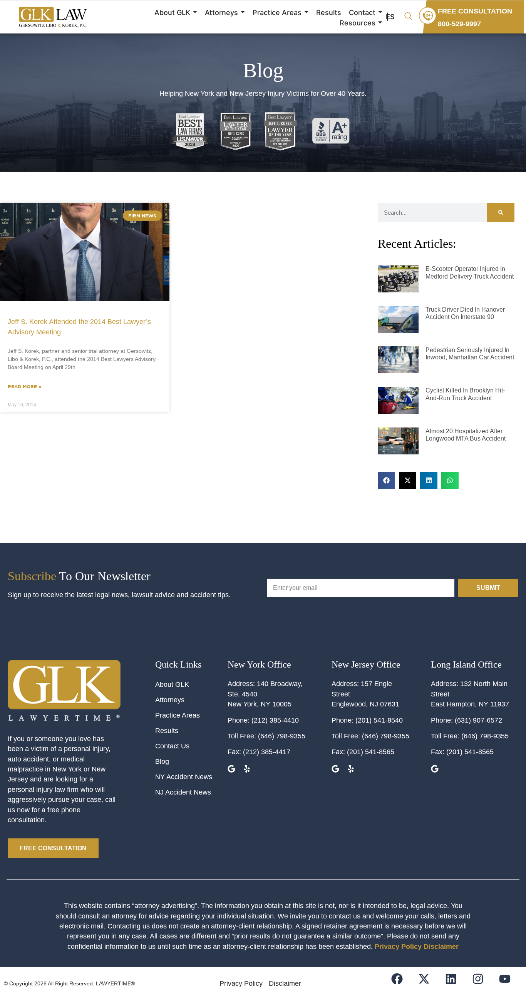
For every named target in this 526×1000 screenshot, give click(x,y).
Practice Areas (277, 12)
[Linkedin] (455, 983)
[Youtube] (509, 983)
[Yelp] (248, 770)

▶ _What is required_
Format every line of the entries above as a numbered list, skipping blank lines and omitting the pictures.

▶ _Task output_
1. For every named target in this 526×1000 screenshot, give click(x,y).
2. Practice Areas (277, 12)
3. [Linkedin] (455, 983)
4. [Youtube] (509, 983)
5. [Yelp] (248, 770)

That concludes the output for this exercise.